見事に倒壊している。霊夢の姿は……あ、大分向こうに飛んでる姿が見えた。あっちは魔法の森かな? て事は魔理沙宅かな? アリスとか森近かもしれないが、まぁ、どうでもいい。
「うわ……見事に倒壊しているな。霊夢は大丈夫なのか?」
「あっちに飛んでるのが見えた。大方誰かに八つ当たりしに行ったんじゃない?」
「……それは、それでありそうだ」
うん、まぁ、ね。霊夢だしね。
……こんな会話、彼女に聴かれたら速攻で夢想封印とか飛んできそうだけど。
何にせよ今のこの状況は、衝撃の専門家である私が断言する。
『この地震は、自然のものではなく、何者かが作為的に引き起こした物である』
……恐らく、今日は幻想郷で力を持つ者達が一斉に動き出すだろう。
元から天候について訝しんでいた者、緋色の霧に疑問を抱く者、地震という現象で動き出す者、何かに突き動かされているかのように動き出す者達。
こりゃあ、幻想郷は荒れるな……。
▼▼▼▼▼▼
とか言っておいて、当の私は何の行動も起こしてはいないんだけどね。
彩目は私が動かないのを見て、行動をしようとしなくなっちゃったし……。
異常に気付いておいて、何も行動しないこの家族。
一人は幻想郷を愛する八雲紫の式神で、一人は人里を守る半人半妖の守護者っていうのにねぇ。

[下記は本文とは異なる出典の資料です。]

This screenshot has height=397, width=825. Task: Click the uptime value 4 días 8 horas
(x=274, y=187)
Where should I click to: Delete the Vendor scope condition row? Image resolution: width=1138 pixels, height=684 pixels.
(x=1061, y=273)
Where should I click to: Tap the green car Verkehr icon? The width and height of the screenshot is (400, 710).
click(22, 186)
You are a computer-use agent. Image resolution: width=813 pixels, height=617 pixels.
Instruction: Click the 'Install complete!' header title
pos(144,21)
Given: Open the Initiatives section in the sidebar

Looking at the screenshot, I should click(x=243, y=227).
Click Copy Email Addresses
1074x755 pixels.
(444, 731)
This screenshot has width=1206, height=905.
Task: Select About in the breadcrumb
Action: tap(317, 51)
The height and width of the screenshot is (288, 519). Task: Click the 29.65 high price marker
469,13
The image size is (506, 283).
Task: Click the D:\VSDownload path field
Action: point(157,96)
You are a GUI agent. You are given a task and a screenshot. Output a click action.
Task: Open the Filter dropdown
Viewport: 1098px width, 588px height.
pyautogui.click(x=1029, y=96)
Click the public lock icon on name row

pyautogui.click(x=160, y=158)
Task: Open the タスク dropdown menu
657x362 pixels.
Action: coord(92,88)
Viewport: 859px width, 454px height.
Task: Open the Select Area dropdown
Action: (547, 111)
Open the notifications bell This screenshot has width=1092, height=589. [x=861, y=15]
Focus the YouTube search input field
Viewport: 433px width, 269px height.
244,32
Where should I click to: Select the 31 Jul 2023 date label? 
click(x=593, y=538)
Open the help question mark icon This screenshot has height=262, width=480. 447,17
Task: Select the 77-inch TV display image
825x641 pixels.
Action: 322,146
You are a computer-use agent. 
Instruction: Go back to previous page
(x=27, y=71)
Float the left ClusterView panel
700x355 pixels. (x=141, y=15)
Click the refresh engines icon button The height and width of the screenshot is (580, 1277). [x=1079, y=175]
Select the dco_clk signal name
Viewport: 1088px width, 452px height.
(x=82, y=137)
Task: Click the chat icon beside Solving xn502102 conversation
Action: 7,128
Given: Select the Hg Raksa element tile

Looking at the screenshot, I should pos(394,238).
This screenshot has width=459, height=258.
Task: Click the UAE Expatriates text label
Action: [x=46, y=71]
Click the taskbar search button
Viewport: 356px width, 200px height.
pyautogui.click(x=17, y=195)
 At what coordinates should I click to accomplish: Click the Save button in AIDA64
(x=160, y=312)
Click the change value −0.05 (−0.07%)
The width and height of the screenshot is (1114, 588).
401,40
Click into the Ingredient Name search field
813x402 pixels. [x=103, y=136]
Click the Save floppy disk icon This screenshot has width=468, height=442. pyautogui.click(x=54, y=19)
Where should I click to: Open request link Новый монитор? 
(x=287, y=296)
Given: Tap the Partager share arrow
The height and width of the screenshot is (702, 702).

まぁ、今のところ紫からは何の連絡もないし、異変を起こした相手に弾幕で勝負出来る実力でもないから私は動かないのであって、彩目はそうじゃないと思うんだけどなぁ……。
……いや、現在進行形で幻想郷で流行っている格闘有りの弾幕ごっこなら勝てると思うけどさ。
何にせよ、私達二人は居間で本を読んだり当てもなく伊達眼鏡を取り出して掛けてみたりとか、そういう下らない事をしていたのだが────、
「────来たね」
「何がだ?」
本を閉じ、伊達眼鏡を外して卓袱台に置き、そして長らくそのままにしていたポニテを爪で思い切り斬って、髪型を肩までのショートカットにする。切っていった髪はそのまま庭にポーイ………………うん、やっぱスキマに捨てておこう。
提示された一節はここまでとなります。